Reviewed by
Balazs Kovacs
Institute of Management, University of Lugano
The book opens with an introduction that tries to connect the volume's papers by asking "How do the agents in society deal with the complex reality in order to pursue their own materialistic and other possible preferences?" Other questions follow, such as "What are the relationships between social order and individual rationality?” or "What is the role of institutions?" These are very important questions that might interest most JASSS readers.
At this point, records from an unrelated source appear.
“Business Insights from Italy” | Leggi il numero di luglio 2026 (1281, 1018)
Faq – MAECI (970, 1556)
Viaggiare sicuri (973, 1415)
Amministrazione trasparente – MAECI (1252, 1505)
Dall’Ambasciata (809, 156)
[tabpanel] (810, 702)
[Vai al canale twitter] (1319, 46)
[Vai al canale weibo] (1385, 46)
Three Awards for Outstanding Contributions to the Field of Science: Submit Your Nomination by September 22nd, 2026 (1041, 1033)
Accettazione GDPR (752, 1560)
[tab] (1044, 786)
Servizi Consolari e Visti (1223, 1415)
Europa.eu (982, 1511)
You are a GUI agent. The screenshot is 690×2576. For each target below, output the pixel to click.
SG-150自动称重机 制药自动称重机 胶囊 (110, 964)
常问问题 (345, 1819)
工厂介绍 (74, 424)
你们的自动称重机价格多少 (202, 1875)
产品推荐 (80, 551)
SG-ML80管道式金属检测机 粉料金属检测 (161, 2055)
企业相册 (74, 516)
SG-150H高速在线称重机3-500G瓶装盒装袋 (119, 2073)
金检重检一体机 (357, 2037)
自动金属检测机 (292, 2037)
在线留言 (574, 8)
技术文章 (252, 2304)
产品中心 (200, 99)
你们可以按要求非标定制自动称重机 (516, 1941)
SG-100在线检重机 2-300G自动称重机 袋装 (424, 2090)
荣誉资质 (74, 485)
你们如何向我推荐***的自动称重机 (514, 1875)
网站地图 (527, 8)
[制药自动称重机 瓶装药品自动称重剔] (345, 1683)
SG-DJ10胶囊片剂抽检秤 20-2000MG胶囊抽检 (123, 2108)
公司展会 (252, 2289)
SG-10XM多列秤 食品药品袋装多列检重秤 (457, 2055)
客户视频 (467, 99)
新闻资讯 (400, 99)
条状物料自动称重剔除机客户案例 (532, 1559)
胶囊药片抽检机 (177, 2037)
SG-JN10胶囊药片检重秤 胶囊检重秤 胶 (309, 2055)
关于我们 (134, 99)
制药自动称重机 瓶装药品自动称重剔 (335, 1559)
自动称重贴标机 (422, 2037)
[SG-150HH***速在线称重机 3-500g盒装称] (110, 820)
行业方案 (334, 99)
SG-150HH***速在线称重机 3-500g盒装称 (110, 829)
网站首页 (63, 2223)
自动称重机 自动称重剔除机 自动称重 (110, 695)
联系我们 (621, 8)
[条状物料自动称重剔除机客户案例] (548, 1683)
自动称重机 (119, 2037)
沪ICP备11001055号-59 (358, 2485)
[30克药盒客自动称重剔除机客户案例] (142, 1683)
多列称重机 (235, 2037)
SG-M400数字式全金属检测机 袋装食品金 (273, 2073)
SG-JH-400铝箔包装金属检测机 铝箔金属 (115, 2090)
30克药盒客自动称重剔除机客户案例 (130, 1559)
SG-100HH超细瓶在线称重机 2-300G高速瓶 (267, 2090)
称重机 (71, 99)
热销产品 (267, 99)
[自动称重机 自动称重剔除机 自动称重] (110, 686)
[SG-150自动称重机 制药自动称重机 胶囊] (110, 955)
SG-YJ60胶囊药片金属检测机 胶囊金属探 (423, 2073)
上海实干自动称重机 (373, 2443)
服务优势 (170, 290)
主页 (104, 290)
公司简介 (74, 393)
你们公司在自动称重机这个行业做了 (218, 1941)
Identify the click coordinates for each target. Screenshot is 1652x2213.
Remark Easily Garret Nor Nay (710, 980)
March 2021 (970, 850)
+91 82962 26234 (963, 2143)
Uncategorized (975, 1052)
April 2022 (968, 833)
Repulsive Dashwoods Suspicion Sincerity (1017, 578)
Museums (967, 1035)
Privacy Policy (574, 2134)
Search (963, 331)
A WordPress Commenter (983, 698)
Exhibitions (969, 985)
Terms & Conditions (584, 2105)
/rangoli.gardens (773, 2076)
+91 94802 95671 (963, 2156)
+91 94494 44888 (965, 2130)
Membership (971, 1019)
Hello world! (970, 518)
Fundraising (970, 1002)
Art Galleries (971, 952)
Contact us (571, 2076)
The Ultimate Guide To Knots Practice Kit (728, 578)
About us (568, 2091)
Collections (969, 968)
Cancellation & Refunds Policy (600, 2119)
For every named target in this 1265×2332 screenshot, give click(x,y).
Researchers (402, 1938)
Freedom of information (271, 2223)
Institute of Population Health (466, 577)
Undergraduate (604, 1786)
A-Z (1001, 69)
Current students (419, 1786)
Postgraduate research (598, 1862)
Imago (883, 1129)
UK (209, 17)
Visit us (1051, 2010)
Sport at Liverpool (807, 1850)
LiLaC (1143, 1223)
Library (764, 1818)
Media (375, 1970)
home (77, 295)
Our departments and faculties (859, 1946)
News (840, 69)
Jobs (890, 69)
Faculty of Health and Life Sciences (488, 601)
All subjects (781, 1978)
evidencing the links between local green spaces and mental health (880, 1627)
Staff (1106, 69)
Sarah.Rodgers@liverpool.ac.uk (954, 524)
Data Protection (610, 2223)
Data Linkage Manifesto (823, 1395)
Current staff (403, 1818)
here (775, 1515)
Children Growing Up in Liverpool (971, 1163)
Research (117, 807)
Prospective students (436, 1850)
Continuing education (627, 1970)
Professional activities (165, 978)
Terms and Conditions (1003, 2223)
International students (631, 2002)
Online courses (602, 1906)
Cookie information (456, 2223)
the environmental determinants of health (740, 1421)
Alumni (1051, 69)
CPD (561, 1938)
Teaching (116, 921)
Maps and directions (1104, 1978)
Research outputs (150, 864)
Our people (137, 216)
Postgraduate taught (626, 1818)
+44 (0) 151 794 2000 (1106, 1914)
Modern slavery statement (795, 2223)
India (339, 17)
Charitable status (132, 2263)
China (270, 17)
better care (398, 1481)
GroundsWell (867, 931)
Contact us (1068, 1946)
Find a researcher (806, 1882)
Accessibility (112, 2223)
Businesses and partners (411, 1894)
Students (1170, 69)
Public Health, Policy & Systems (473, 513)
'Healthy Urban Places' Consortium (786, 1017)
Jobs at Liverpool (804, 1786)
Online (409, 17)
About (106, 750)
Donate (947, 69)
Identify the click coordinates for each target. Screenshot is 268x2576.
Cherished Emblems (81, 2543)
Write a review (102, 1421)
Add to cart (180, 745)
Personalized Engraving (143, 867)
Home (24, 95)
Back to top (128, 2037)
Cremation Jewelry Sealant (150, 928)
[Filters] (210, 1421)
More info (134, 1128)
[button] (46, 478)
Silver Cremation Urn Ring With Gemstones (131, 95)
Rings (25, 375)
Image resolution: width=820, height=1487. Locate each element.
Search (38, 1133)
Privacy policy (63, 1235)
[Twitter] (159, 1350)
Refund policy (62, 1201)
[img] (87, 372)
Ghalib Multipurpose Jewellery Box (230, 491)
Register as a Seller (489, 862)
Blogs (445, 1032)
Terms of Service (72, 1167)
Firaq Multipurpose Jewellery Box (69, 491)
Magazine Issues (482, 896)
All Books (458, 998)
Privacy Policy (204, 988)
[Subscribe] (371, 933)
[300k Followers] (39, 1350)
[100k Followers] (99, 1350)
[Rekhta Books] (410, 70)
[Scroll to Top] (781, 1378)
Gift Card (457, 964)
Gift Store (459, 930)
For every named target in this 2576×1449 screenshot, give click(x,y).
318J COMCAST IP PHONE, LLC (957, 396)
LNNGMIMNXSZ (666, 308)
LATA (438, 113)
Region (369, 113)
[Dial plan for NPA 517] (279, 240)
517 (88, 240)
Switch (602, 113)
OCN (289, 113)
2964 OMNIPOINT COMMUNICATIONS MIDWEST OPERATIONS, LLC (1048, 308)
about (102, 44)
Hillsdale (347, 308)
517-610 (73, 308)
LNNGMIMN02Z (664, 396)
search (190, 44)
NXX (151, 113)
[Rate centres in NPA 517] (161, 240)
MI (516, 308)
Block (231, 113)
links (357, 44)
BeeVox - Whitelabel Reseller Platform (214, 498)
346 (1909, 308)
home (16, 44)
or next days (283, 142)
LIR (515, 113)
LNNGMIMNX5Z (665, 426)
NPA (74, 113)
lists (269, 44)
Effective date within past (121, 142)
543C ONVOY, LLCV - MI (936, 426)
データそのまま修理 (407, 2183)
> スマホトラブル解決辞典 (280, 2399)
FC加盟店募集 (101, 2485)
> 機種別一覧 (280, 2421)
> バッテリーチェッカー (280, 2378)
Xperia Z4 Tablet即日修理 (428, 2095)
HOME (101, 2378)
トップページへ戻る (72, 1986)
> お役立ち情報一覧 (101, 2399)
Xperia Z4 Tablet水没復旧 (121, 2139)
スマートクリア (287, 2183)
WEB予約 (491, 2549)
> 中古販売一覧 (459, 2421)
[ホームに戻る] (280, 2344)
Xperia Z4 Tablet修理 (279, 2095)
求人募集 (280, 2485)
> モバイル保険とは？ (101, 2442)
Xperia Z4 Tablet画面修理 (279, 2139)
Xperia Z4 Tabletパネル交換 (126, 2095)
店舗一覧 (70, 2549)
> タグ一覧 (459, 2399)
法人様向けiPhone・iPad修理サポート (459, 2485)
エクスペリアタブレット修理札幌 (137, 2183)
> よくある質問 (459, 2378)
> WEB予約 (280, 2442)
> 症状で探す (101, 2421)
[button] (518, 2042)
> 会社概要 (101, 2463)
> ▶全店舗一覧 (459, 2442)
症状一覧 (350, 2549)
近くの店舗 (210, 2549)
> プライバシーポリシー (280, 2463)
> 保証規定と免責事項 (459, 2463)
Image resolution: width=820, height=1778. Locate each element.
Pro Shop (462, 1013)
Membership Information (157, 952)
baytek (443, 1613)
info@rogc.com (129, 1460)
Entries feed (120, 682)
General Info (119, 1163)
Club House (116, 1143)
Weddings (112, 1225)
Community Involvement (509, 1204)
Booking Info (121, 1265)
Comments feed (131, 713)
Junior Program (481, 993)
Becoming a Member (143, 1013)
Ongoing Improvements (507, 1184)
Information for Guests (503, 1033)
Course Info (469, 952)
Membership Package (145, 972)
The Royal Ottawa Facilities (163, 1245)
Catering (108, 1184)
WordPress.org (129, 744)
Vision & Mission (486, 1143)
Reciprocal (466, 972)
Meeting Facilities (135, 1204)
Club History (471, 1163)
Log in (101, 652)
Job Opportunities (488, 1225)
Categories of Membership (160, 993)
The book contains chapters that provide variations on the above themes. The first paper is a philosophy of science essay by M. Kandori - "Theory and Reality in Economics: Insights from Three Allegories" - where the author returns to the classic question of "models vs. reality" in the social sciences and discusses unequivocal examples of prediction failure of mainstream economic models and the need for a complexity approach. This contribution sets the tone for the whole book by suggesting that society is more complex than what is generally assumed in standard economic modelling.
The second part of the book - "Agent-based Models of Complex Market Exchange" - includes three papers that examine markets as a network of interacting firms and agents. In "The Dynamics of Pure Market Exchange", H. Gintis presents a multi-agent Walrasian system modelled as a Markov process in which each agent has private prices that are updated by information exchange through agent interaction. The second paper - "Analytical Solution for Agent-Based Models" by C. Guilmi, M. Gallegati, S. Landini and J. Stiglitz - presents a model of the credit market that is based on statistical mechanics models. The third paper - "The EURACE Macroeconomic Model and Simulator" by S. Cincotti, M. Roberto and A. Teglio - describes an agent-based macroeconomic framework that simulates a macro-level economy consisting of the real economy, the financial sector and the public sector. Results of this model show that banks with high rates of leverage might drastically increase the fragility of the financial system.
The third part of the book - "Social Norms as Coordinating Devices" - includes three game theory papers on the evolution of social norms. The first one - "Aspects of Naturalising the Social Contract" by B. Skyrms - explores how social norms can act as equilibrium selection devices. The second one - "The Role of Salience in the Emergence and Reproduction of Norms" by R. Sugden - discusses the role of salience in choosing between multiple equilibria and analyzes a particular traffic game called the "Right Turn Problem". The last chapter of this part - "Fairness as an Equilibrium Selection Device" by K. Binmore - presents the author’s evolutionary theory of fairness.
The fourth part of the book - "Corporate Organization and Governance" - revolves around the role of organizations and governance and their connection to social norms. Masahiko Aoki analyzes the corporation as a system of associational cognition. He asserts that human cognition can take place at the group level and argues that shareholders, managers and workers may respectively enact their cognitive and physical roles as if they were team members while they are actually pursuing their own individualistic payoffs. "On the Plasticity of the Corporate Form", by , analyzes organizations from a law and economics perspective. The final two papers discuss corporate governance. In "An End to Consensus? The Selective Impact of Corporate Law Reform on Financial Development", S. Deakin, P. Sarkar and A. Singh track the diffusion of hostile takeover bids in the last two decades. They show that the impact of hostile takeover on financial development has not been univocal. The final paper presents an empirical analysis of the developmental properties of government-owned banks. In this paper - "Government Banks and Growth: Theory and Evidence" - S. Andianova, P. Demetriades and A. Shortland show that government ownership was associated with higher long-run growth rates in the years prior to the onset of the global financial crisis.
It is hard to review and evaluate a collection of conference papers, especially if the papers are so wide-ranging. Most social scientists, including me, would fully agree with the idea that the world is more complex than what we find in standard economic models. Embracing complexity and the role of norms, networks and institutions is crucial. The papers in this volume address certain possibilities in this direction and this is undoubtedly an important contribution. Therefore, readers interested in these topics will find food for thought in specific chapters. Unfortunately, the volume lacks a coherent framework that connects the various essays. If the goal is to convince mainstream economists to consider complexity, interactions and networks more seriously, then a more focused, systematic approach is needed and this hardly can be found in conference books.